# [Work to complete]
Retype, without changes, every line from the line that contains "The height and width of the screenshot is (731, 651)." through the final line of the records. Exclude pictures.
━━━━━ Supplied records ━━━━━
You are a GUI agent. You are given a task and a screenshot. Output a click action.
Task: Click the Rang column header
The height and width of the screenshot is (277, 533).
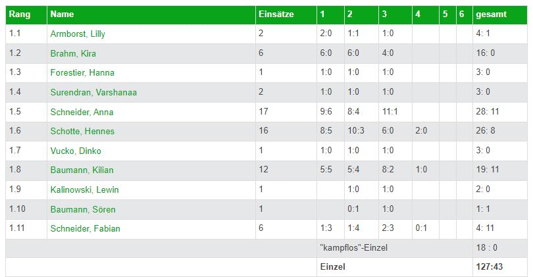[26, 14]
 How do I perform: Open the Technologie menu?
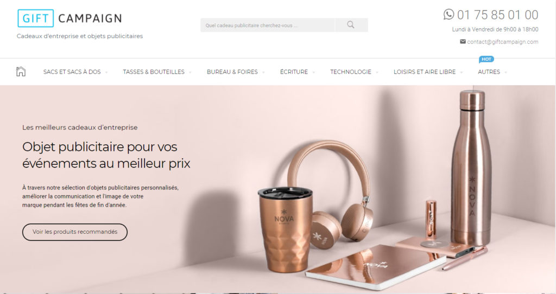point(351,72)
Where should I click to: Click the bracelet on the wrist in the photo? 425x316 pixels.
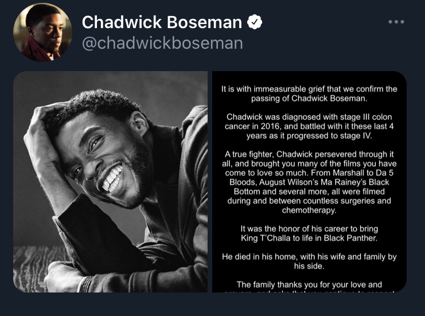[86, 283]

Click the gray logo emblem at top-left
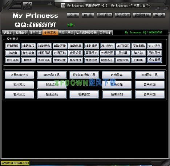[27, 5]
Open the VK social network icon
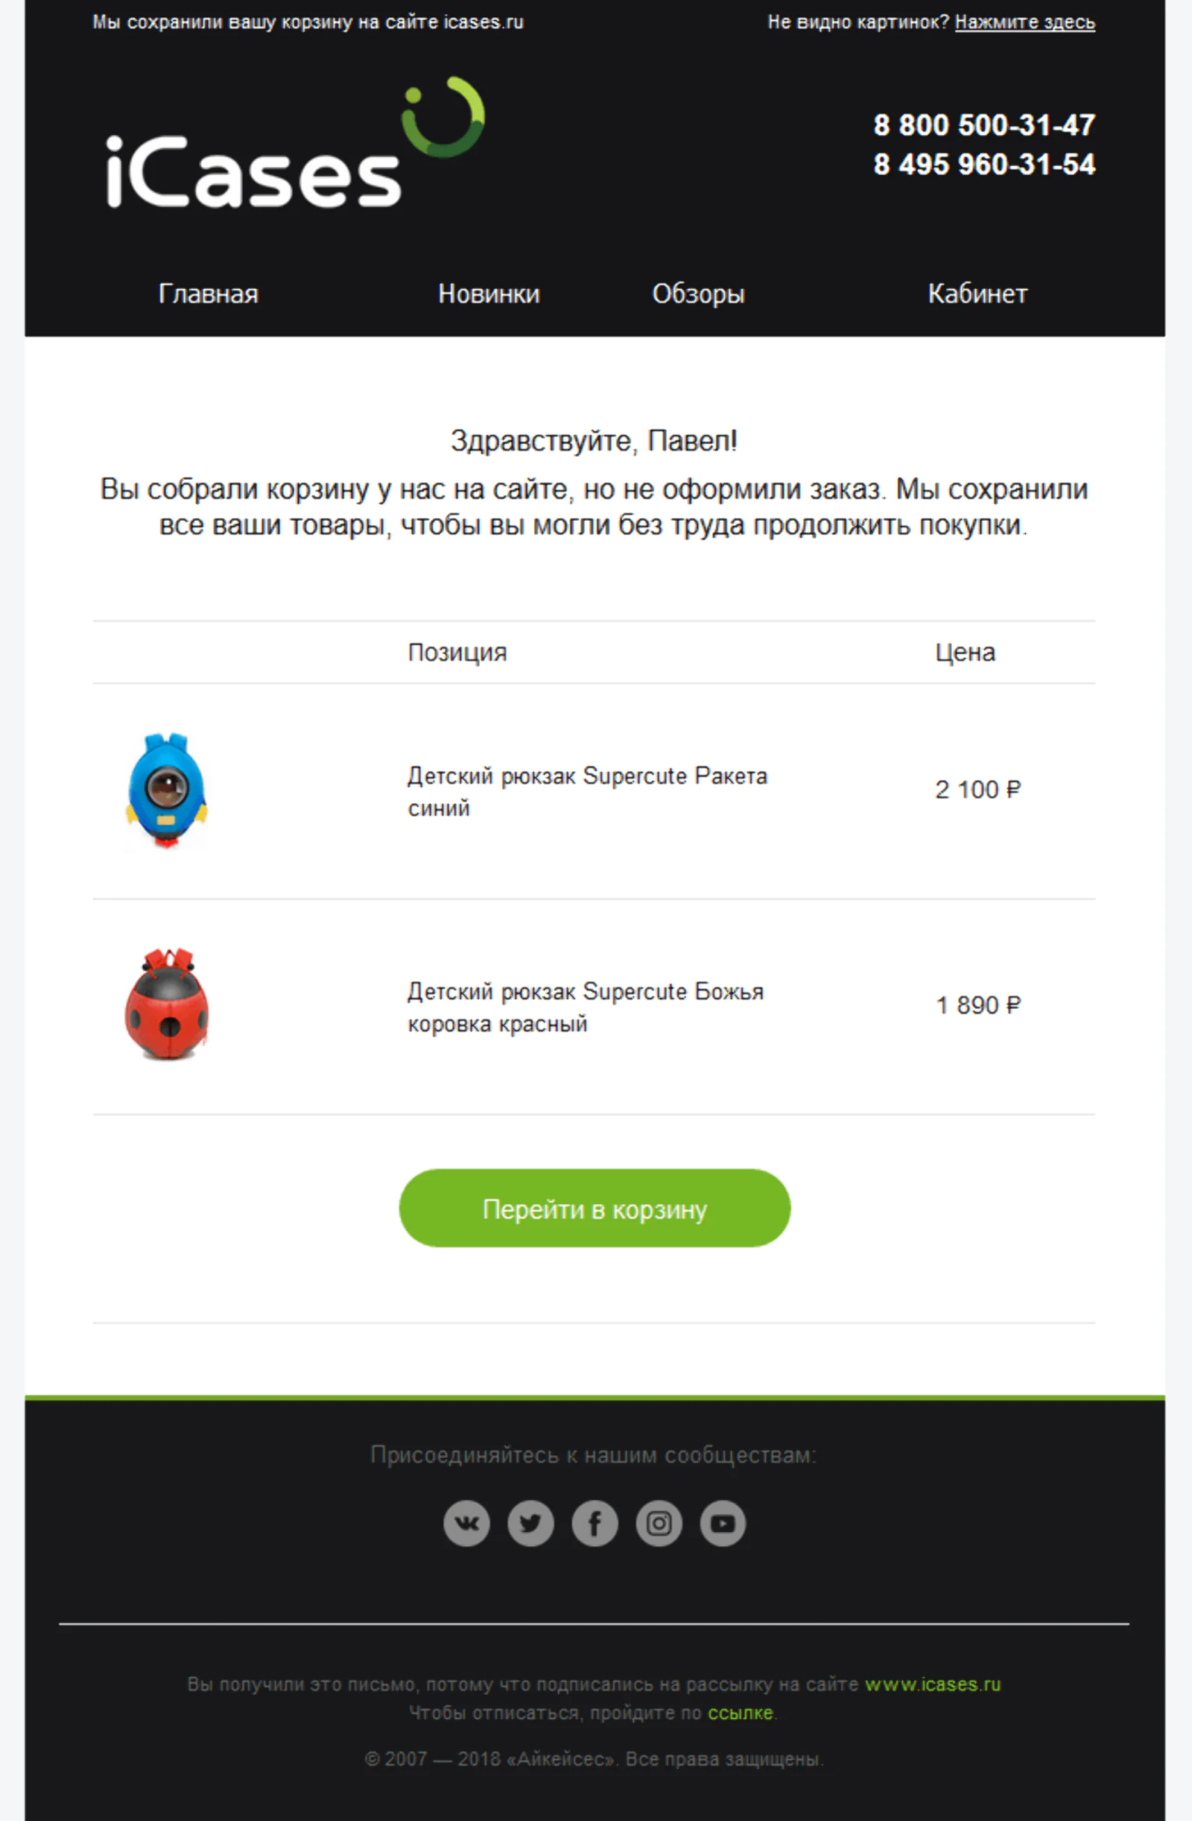Viewport: 1192px width, 1821px height. pyautogui.click(x=466, y=1523)

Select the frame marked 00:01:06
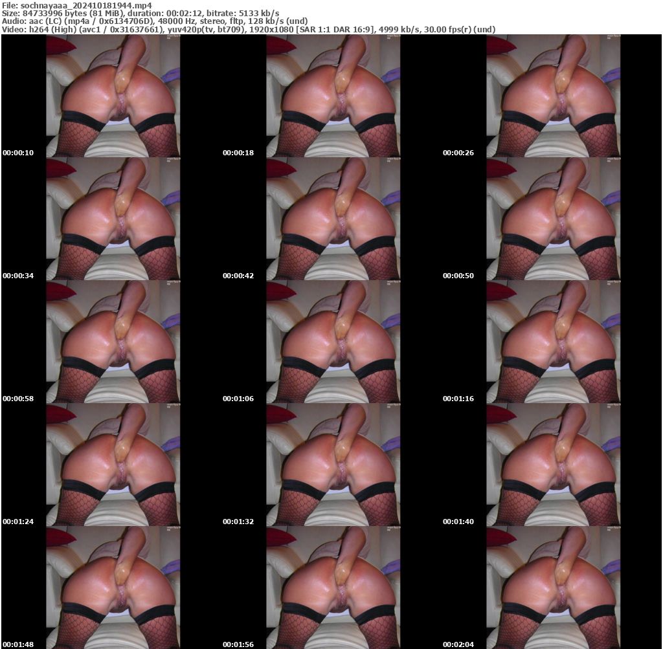click(333, 343)
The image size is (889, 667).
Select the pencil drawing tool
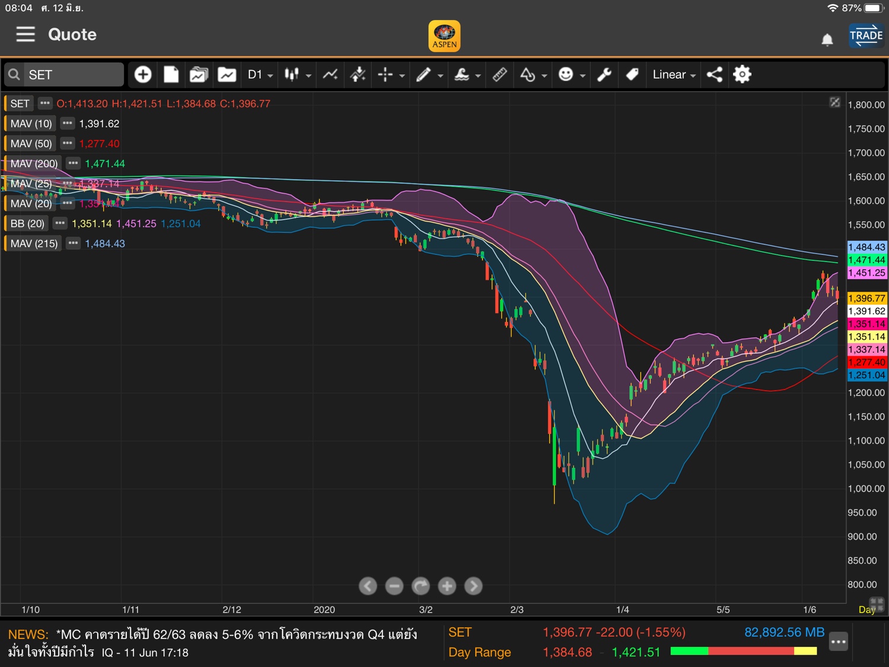(423, 75)
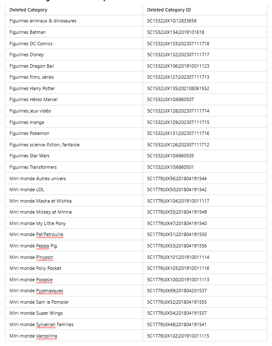Viewport: 272px width, 346px height.
Task: Select the Mini monde LOL cell
Action: pyautogui.click(x=27, y=189)
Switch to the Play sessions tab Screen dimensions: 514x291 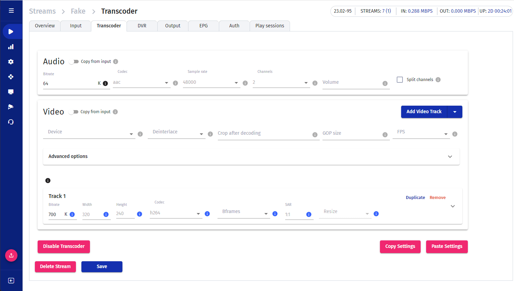[x=269, y=26]
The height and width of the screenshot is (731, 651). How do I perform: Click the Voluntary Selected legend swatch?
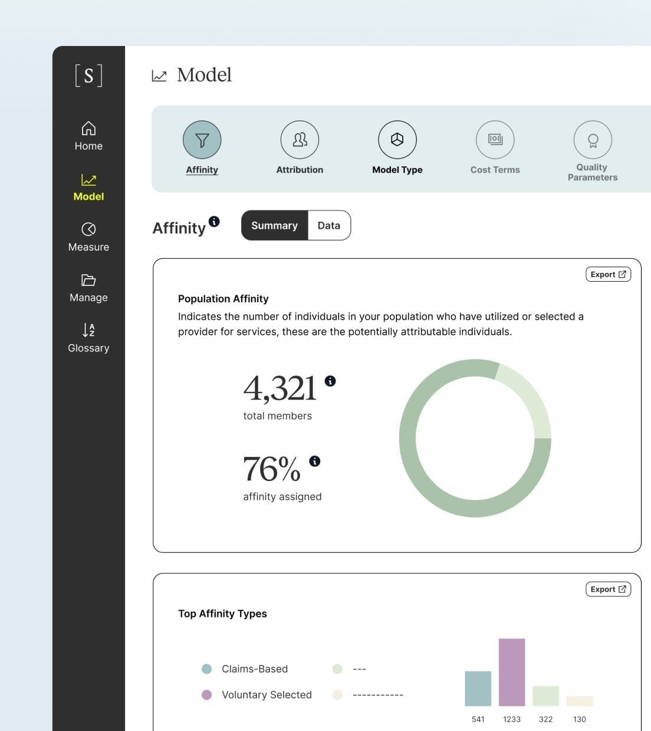pos(206,694)
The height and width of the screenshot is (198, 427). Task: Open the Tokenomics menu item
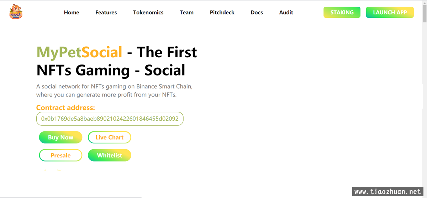point(148,12)
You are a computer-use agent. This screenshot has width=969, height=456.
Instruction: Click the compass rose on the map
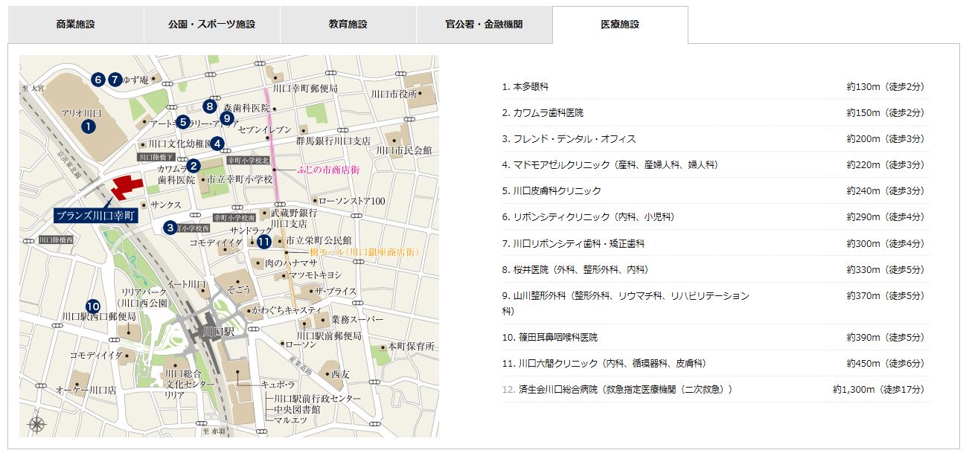coord(37,424)
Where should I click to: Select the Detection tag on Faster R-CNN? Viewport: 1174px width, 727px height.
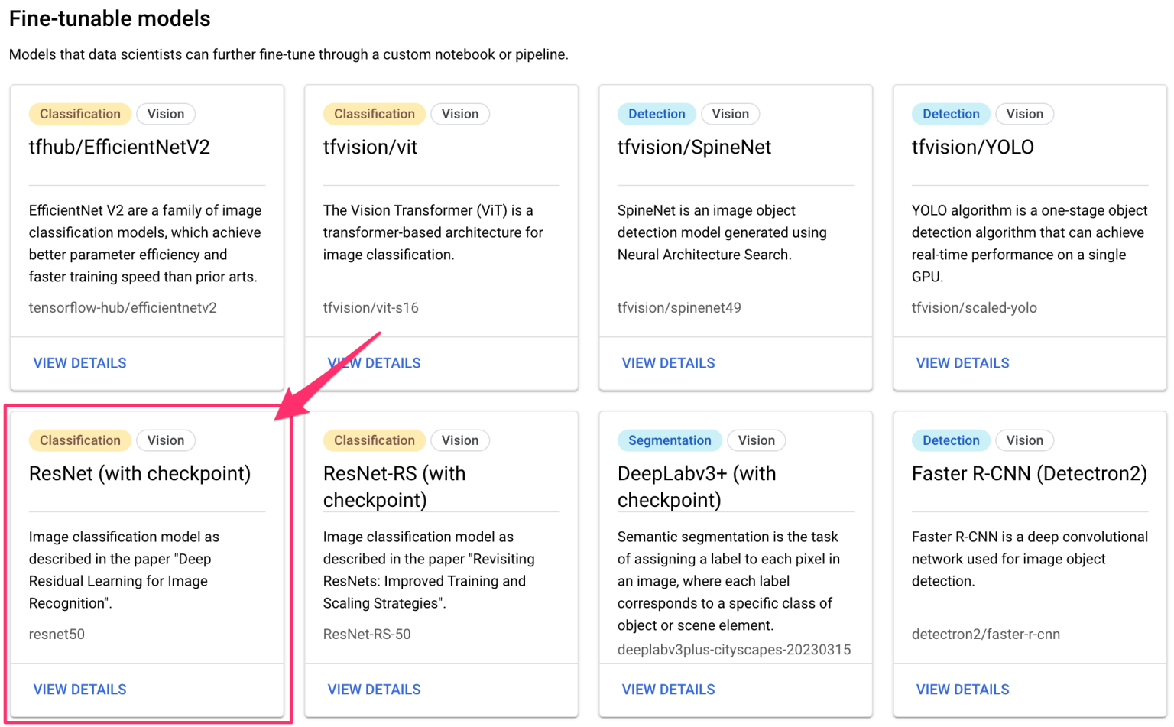950,440
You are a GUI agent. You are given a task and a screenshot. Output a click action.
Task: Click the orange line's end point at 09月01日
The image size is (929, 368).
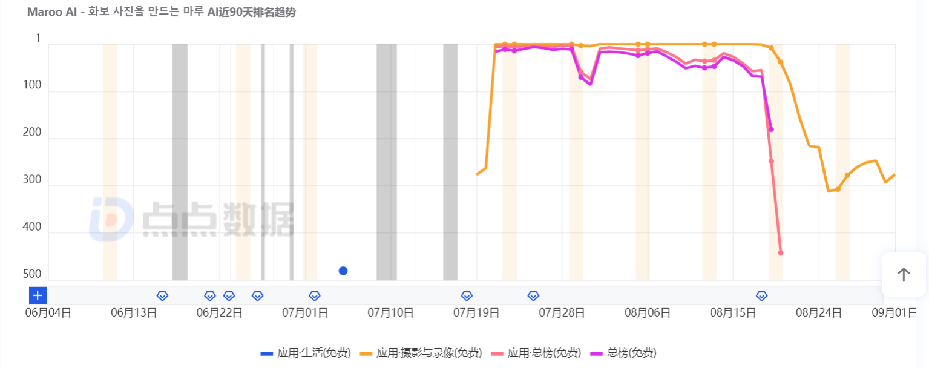[895, 175]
━━━━━
# [Solution to this task]
The height and width of the screenshot is (731, 651). How do I perform: Click the Voluntary Selected legend swatch?
pos(206,694)
The height and width of the screenshot is (198, 427). Task: Open the Tokenomics menu item
point(148,12)
You are a computer-use agent. This screenshot has width=969, height=456.
Instruction: Click the compass rose on the map
coord(37,424)
Where should I click to: Select the Detection tag on Faster R-CNN? Viewport: 1174px width, 727px height.
950,440
You are a GUI agent. You are given a task and a screenshot. Output a click action.
Task: Click the orange line's end point at 09月01日
The image size is (929, 368).
[895, 175]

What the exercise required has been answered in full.